Ściemka, piszę bo nie znam się na prądzie i potrzebuję pomocy
Od dłuższego czasu borykam się w Suzi ze złodziejem prądu, a tylko dlatego że szkoda mi ponad 300 cebulionów na nowy akumulator
Problem polega na tym, że po ok 3 tygodniach od naładowania akumulatora multimetr pokazuje mi ok 5V
Instrukcja obsługi mówi, że "wyciek" prądu może być, ale poniżej 3mA - u mnie jest 5mA (0.05) ...

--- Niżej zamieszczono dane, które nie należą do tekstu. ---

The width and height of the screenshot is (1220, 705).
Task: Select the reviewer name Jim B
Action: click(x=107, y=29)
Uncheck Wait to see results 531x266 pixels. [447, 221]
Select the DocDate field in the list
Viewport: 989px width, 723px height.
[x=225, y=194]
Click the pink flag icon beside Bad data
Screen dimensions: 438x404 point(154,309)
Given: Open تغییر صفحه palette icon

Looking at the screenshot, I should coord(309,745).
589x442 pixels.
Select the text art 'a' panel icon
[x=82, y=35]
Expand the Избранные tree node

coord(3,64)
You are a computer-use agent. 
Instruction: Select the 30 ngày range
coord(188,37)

Multimetr za "dyche" jakiś z szafki ustawiłem na "10A" i pokazuje mi 0.05 a powinien 0.03 (chyba bo nie mam pojęcia)...
Pomyślałem sobie, że może mam któryś przekaźnik uszkodzony i wiecznie załączony co powoduje rozładowywanie
Znalazłem je i rozpiąłem aby zobaczyć czy coś się zmieni niestety cały czas 5mA (0.05) ... Jedynie rozpięcie Przekaźnika rozruchowego (starter relay) poskutkowało wynikiem 0 mA (0.00).

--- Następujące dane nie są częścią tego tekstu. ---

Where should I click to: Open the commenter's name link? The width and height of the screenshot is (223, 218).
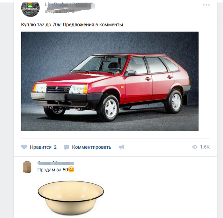point(56,163)
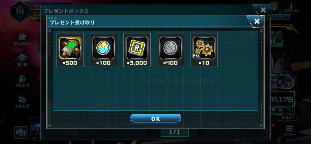Viewport: 311px width, 144px height.
Task: Tap the 1/1 page indicator
Action: click(174, 132)
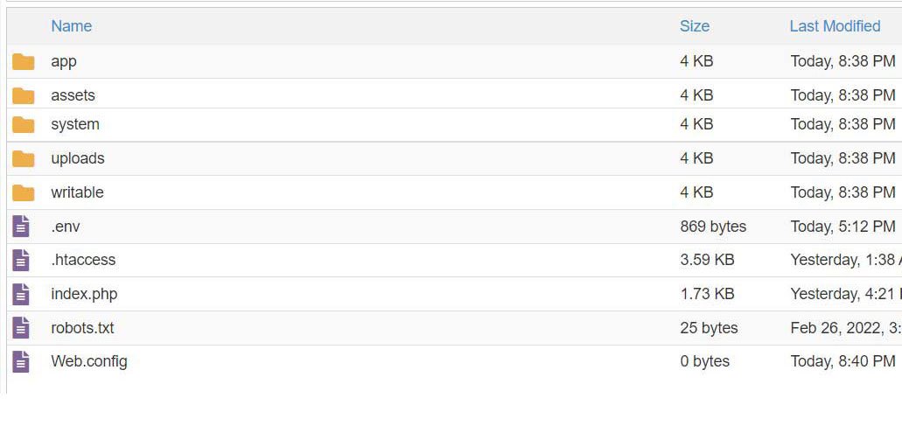Click the system folder icon

(x=24, y=124)
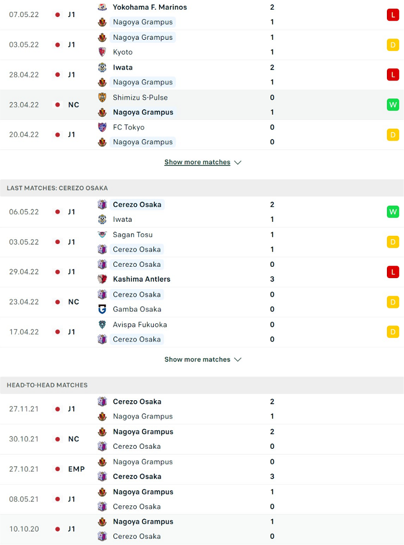Image resolution: width=404 pixels, height=545 pixels.
Task: Click the Yokohama F. Marinos team crest
Action: pyautogui.click(x=102, y=7)
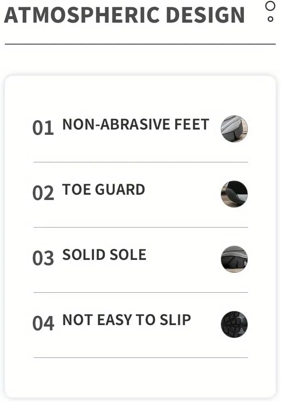The image size is (281, 402).
Task: Click the divider below NOT EASY TO SLIP
Action: coord(141,357)
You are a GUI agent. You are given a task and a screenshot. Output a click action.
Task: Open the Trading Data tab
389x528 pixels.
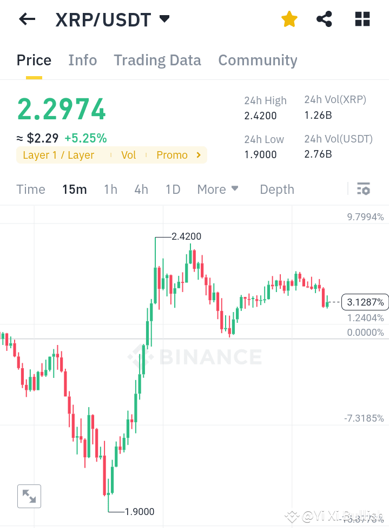click(157, 60)
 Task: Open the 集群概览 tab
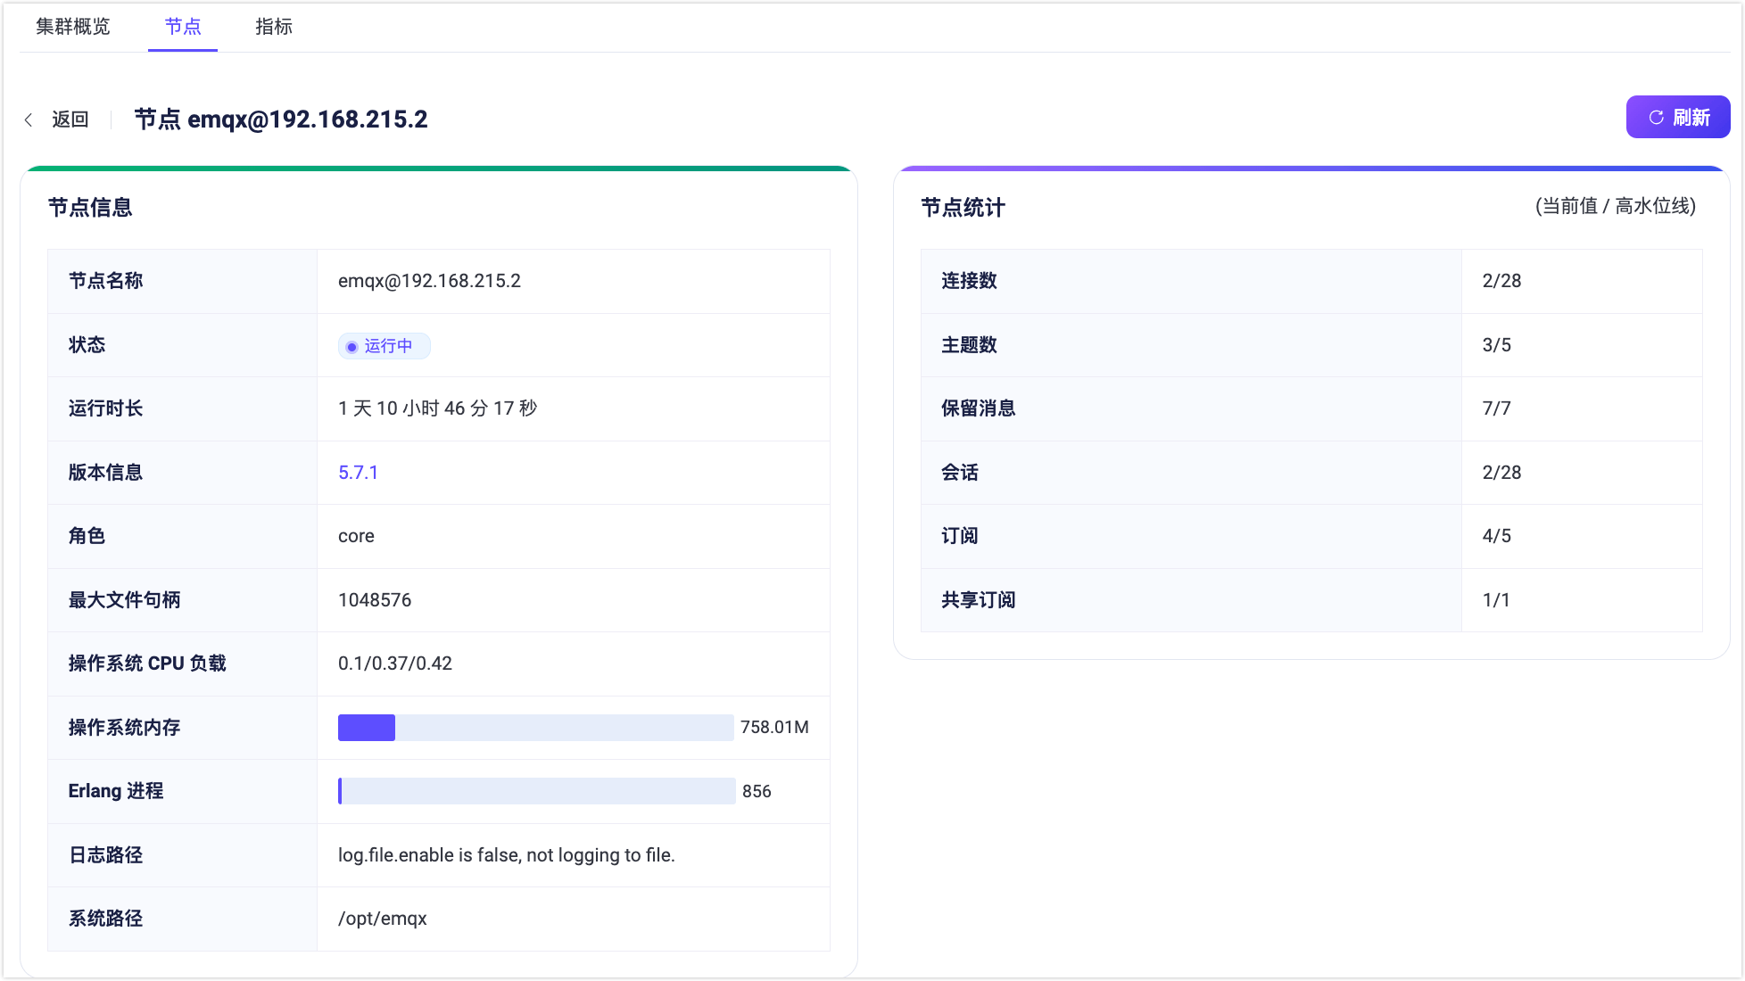point(73,27)
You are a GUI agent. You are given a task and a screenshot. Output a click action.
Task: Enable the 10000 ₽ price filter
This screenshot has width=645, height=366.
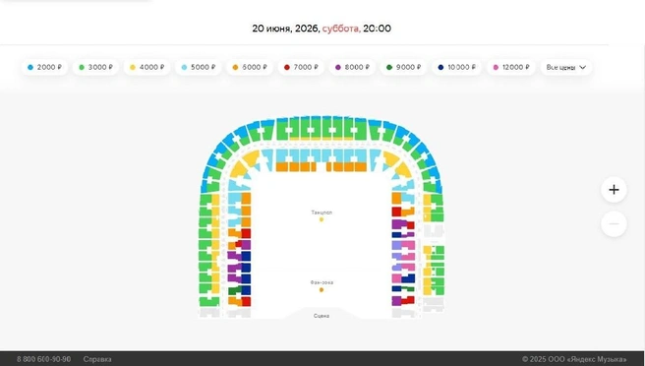[456, 67]
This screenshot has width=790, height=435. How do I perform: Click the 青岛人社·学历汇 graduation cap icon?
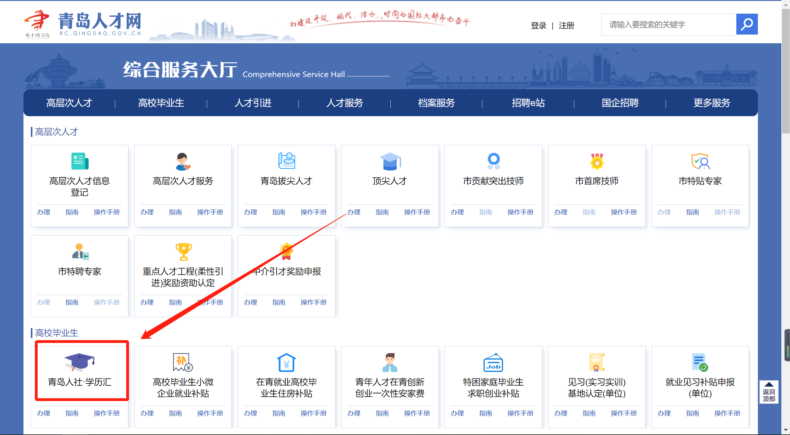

Dodatkowo rozpiąłem gniazdo USB i ledowy tester akumulatora CTEK .. nic się nie zmieniło .... nadal 0.05 mimo, że USB jest bezpośrednio do aku.

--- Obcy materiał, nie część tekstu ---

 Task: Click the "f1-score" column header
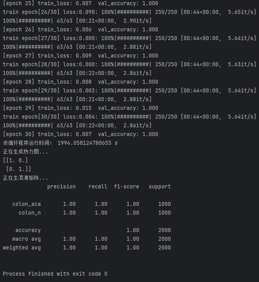coord(126,186)
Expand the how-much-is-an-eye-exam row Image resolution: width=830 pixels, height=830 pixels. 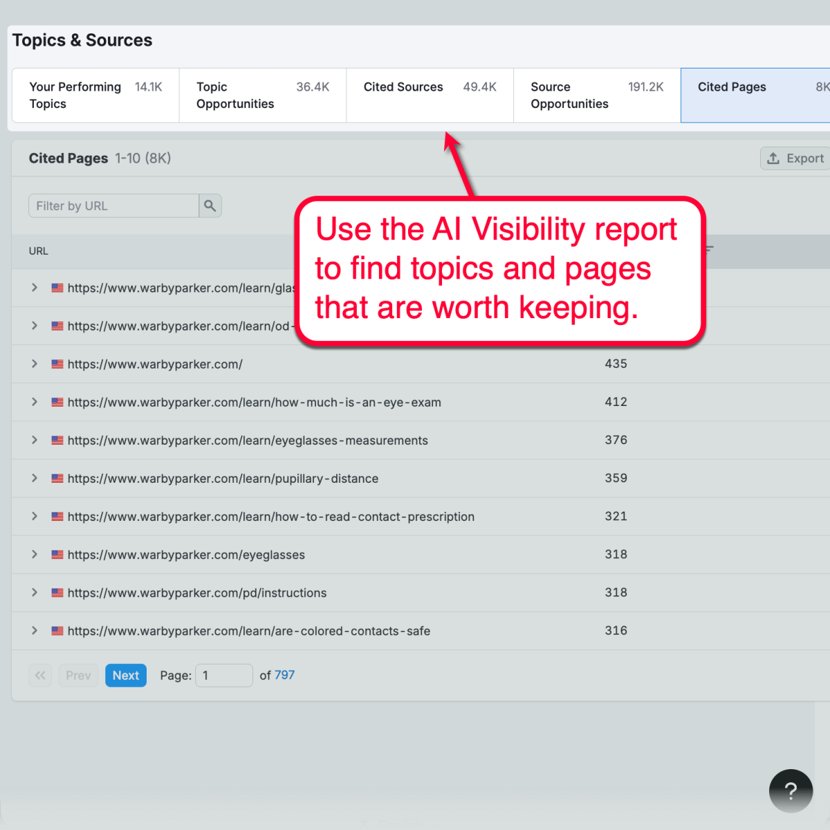[x=35, y=402]
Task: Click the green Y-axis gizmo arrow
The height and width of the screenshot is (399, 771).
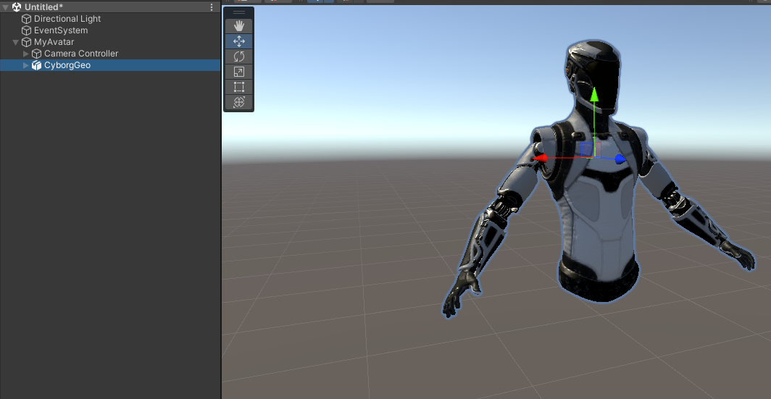Action: coord(594,96)
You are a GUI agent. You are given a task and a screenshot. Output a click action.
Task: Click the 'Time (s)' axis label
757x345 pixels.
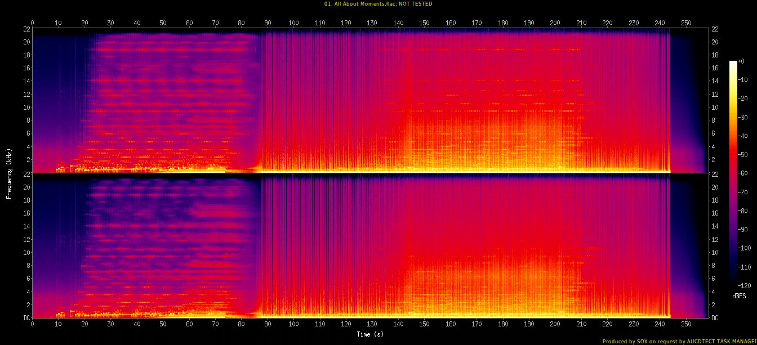[x=370, y=334]
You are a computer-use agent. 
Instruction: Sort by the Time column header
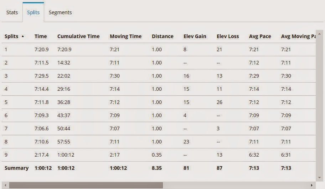41,36
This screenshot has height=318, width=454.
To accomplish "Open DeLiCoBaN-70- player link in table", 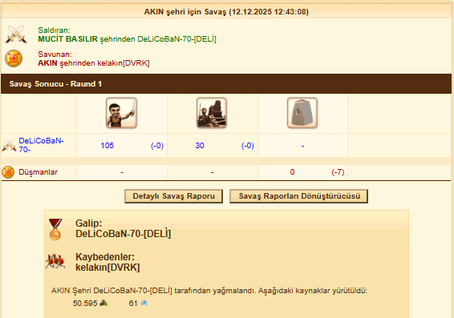I will 41,145.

Gniazdo USB jak wstawiałem moto do garażu rozłączałem (wyjmowałem bezpiecznik z kabla), a mimo to bateria pada na 5V...
Jedyne co może mi zjadać prąd to GPS z wbudowaną baterią 150mAh...
Dodam jeszcze, że poprzedni właściciel wsadził w moto nowy akumulator i przez 2 lata motocykl stał (zrobił 1 tys km) z podpiętym gniazdem USB bezpośrednio do akumulatora.
Zastanawiam się, czy to nie zniszczyło akumulatora bo przetwornica wiecznie zbijała 12V na 5V i tak przez 2 lata ..
Ładuję teraz akumulator prostownikiem i zobaczę czy będzie trzymał prąd czy spadnie poniżej 12V samoistnie.
Chętnie posłucham sugestii i wykonam zalecone czynności bo już brakło mi pomysłów i stawiam na wariant - nowy akumulator.